Para Schuler, a saída é a liberdade total de discurso. “A solução é o ‘free speach statment’, ou seja, dar liberdade acadêmica para todo mundo, sem tentar impor limites nem de baixo para cima nem de cima para baixo”, destaca. “Sem o estado tentando impor a visão da maioria, mas também sem proibição de livros e derrubada de estátuas. A sociedade é plural e as maiorias são móveis.”

No Brasil, o Instituto Sivis fez em 2025 pesquisa para medir a liberdade de expressão nas universidades e, para descobrir os assuntos que são mais evitados, os pesquisadores apresentaram uma lista com 14 temas e perguntaram se o estudante se sente confortável ou relutante em conversas sobre eles.

O assunto com maior nível de desconforto foi política e eleições: 39,3% dos estudantes relataram sentir algum nível de desconforto ao expressar suas opiniões sobre isso. Também tiveram incômodos semelhantes tópicos como legalização da posse ou do porte de armas (37%), aborto (29,7%), legalização da maconha (28,6%) e questões ligadas a pessoas transgênero (28,3%).

“A situação que vemos na universidade faz parte e é reflexo de uma cultura democrática frágil, com pouco diálogo e onde a tolerância não é valorizada”, disse à época Sara Clem, analista de pesquisa do Instituto Sivis.

A percepção de menor liberdade de expressão nas universidades não se restringe ao Brasil. Em pesquisa de 2024 da consultoria britânica Times Higher Education 452 entrevistados em 28 países, 77% dos respondentes percebem diminuição da liberdade de expressão acadêmica na última década.

Em março de 2025, em um caso emblemático, autoridades aplicaram multa recorde contra a Universidade de Sussex, no Reino Unido, por não “defender a liberdade de expressão e a liberdade acadêmica” de uma professora de Filosofia.

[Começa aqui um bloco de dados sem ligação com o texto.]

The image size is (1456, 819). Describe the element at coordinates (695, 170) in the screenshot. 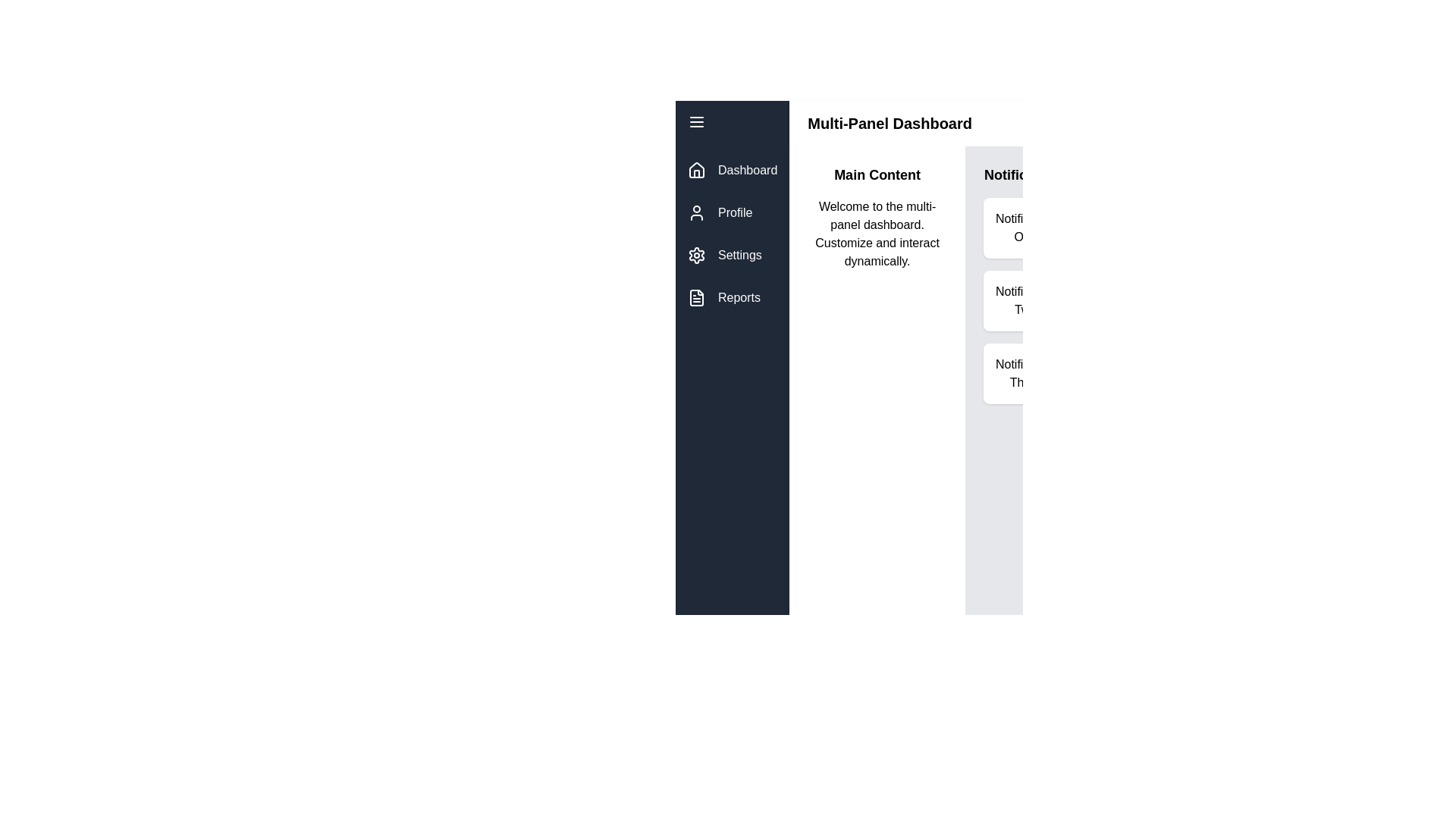

I see `the 'Dashboard' icon located at the top of the sidebar navigation menu` at that location.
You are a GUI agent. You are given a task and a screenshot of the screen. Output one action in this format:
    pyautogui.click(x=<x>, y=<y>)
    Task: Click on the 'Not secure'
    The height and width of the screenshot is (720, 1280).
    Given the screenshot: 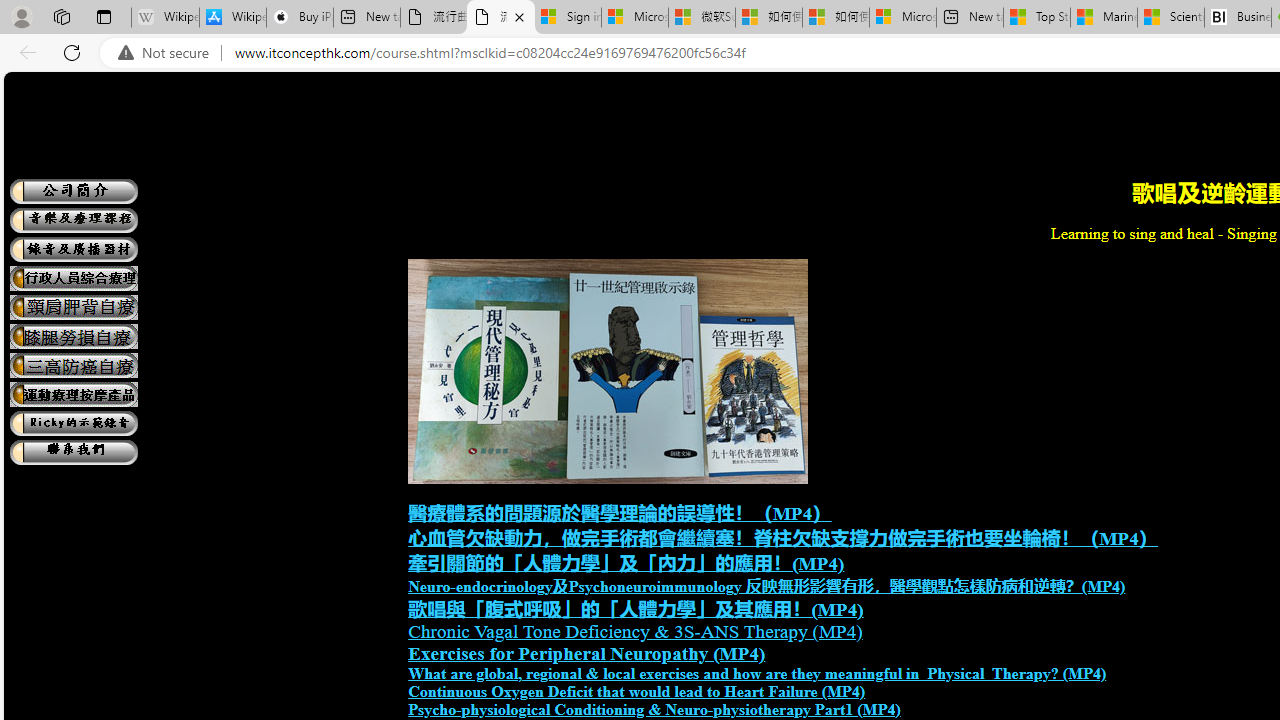 What is the action you would take?
    pyautogui.click(x=168, y=52)
    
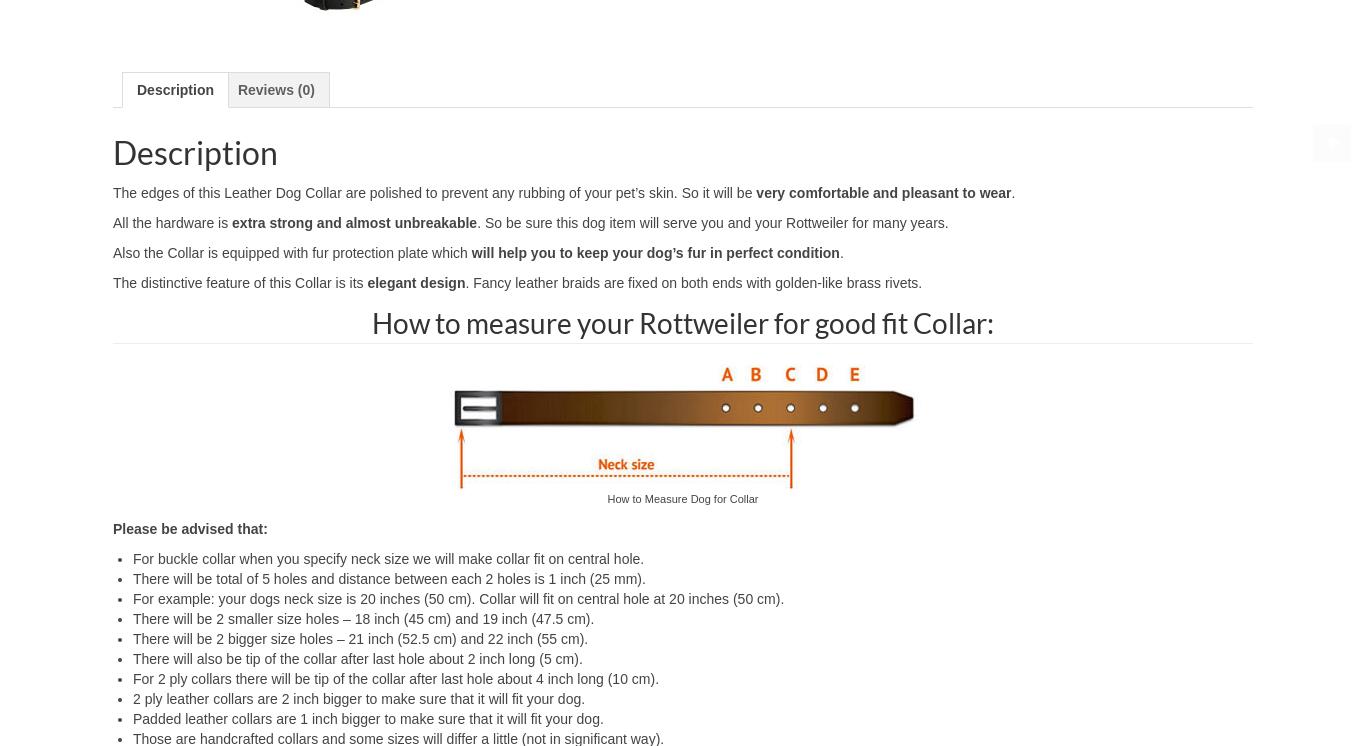 The height and width of the screenshot is (746, 1366). What do you see at coordinates (388, 577) in the screenshot?
I see `'There will be total of 5 holes and distance between each 2 holes is 1 inch (25 mm).'` at bounding box center [388, 577].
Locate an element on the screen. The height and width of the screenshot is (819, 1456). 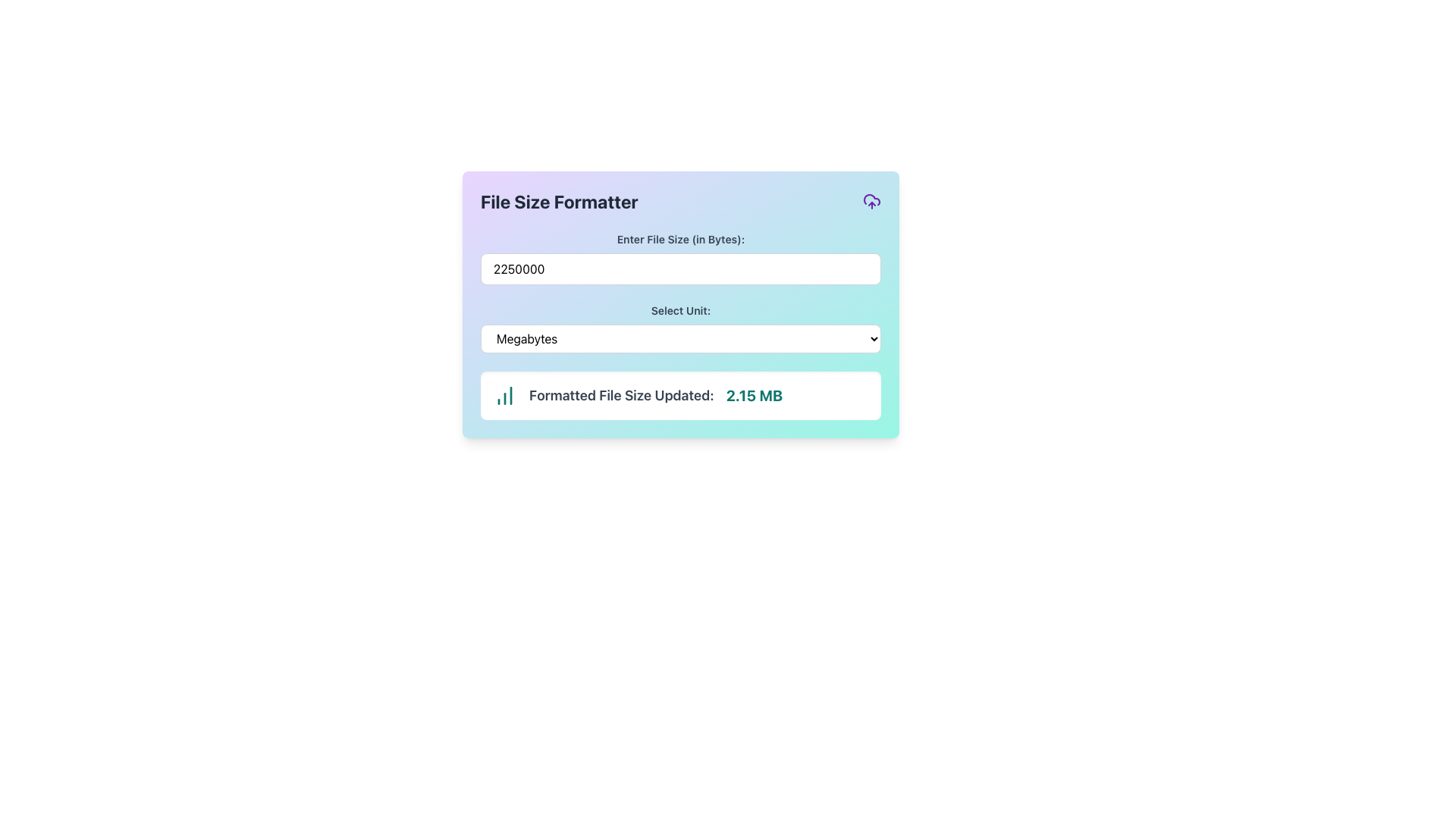
the cloud-shaped upload icon with a purple outline located at the top right corner of the 'File Size Formatter' dialog box is located at coordinates (872, 201).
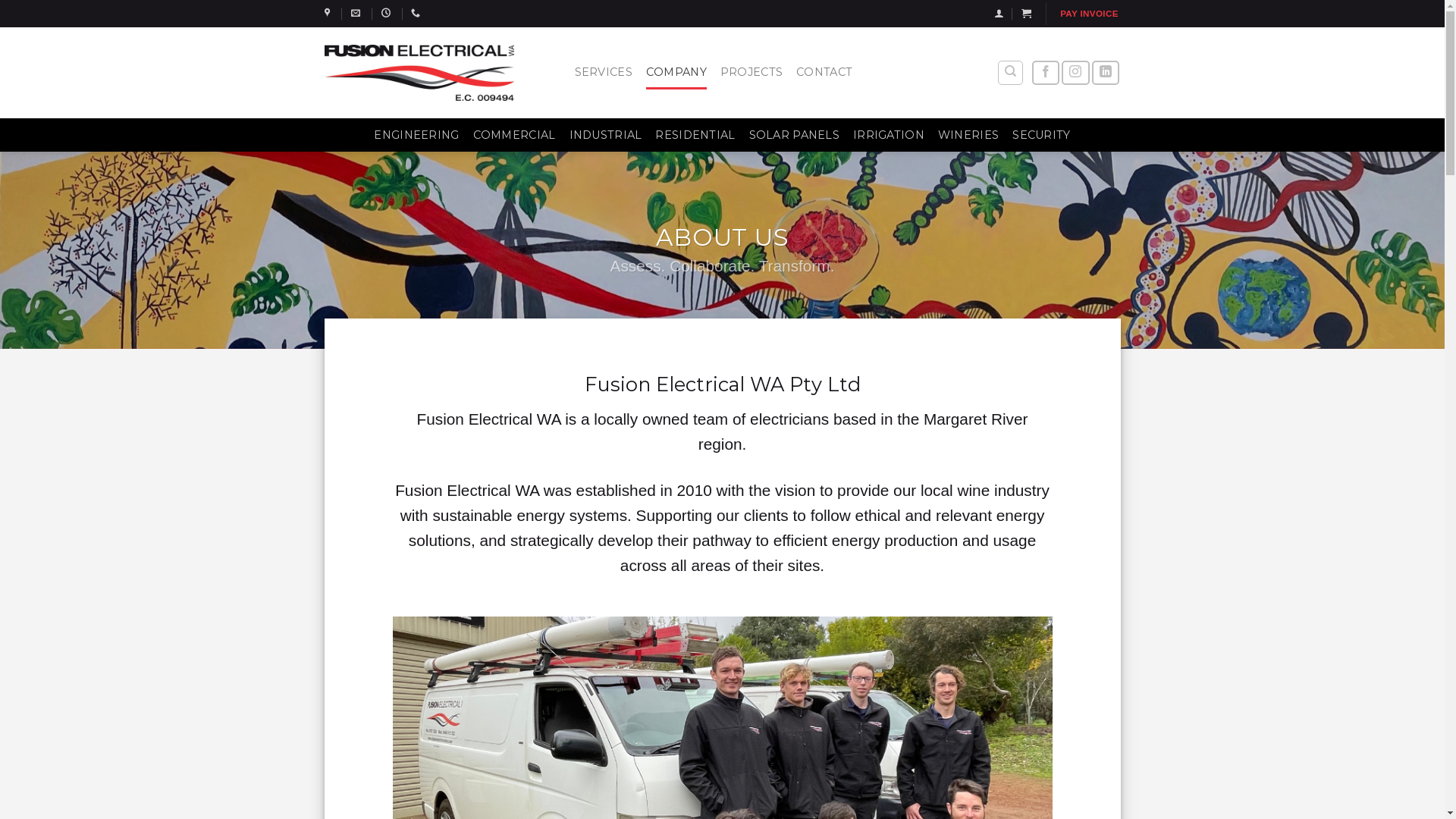  Describe the element at coordinates (604, 133) in the screenshot. I see `'INDUSTRIAL'` at that location.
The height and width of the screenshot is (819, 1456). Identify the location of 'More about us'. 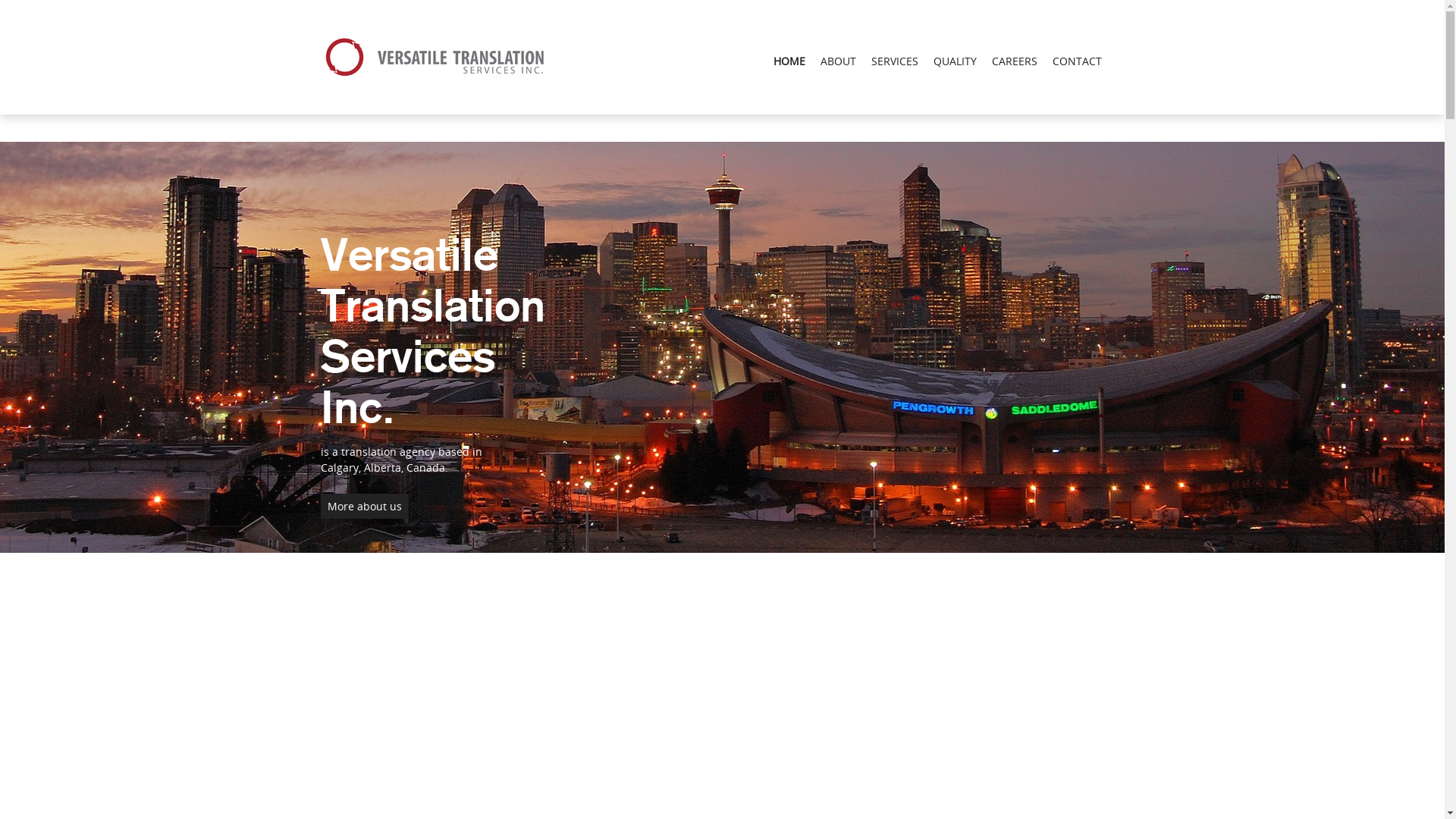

A multa resulta da investigação do caso da docente, que pediu demissão após relatar campanha de assédio de alunos e ativistas devido a suas opiniões sobre identidade de gênero.

No Brasil, em 2020, o STF decidiu que violam a liberdade de expressão de alunos e professores as tentativas de impedir a livre manifestação de ideias dentro das universidades. A ação era julgada desde o 2º turno da eleição de 2018, após juízes autorizarem operações policiais em câmpus onde ocorriam campanhas político-partidárias.